• Your assignment:
This exercise calls for a copy of every line in the listing below that carries the word "dropdown".

• Input data:
# # #
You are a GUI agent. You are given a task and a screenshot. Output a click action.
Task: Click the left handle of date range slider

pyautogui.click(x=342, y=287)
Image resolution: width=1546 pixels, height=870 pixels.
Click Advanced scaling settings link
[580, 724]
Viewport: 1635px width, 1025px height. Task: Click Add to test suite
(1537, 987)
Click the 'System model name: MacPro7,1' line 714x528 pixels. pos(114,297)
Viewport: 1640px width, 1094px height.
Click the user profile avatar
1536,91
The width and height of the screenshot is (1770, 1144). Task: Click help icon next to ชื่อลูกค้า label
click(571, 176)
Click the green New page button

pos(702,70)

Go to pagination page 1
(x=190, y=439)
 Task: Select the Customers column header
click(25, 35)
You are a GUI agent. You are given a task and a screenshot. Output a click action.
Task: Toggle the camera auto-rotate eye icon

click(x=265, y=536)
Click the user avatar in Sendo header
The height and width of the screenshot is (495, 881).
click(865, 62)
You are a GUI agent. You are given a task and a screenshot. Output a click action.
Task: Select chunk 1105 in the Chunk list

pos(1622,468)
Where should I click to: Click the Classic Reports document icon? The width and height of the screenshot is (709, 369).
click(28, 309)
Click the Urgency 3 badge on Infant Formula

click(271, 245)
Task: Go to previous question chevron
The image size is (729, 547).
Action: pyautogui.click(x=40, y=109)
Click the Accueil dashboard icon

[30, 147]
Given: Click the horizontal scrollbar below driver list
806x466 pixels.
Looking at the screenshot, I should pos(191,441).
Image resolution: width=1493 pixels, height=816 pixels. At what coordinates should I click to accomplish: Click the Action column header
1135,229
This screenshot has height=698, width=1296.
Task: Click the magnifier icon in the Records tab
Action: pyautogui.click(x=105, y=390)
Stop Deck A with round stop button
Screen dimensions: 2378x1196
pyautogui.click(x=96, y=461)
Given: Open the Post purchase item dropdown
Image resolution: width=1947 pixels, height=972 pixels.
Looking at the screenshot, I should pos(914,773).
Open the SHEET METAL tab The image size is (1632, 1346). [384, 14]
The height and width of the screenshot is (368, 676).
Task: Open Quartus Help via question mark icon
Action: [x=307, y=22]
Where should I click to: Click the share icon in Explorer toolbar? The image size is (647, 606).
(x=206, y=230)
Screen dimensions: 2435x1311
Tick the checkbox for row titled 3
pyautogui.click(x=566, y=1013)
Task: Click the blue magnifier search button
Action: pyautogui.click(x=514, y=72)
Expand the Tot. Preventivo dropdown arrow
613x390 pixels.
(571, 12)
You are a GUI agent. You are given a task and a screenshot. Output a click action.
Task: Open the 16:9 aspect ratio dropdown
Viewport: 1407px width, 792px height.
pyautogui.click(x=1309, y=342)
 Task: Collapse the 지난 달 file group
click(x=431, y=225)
# # #
• Result for this task:
Given: Open the Post purchase item dropdown
Expand the Tot. Preventivo dropdown arrow
Task: Open the 16:9 aspect ratio dropdown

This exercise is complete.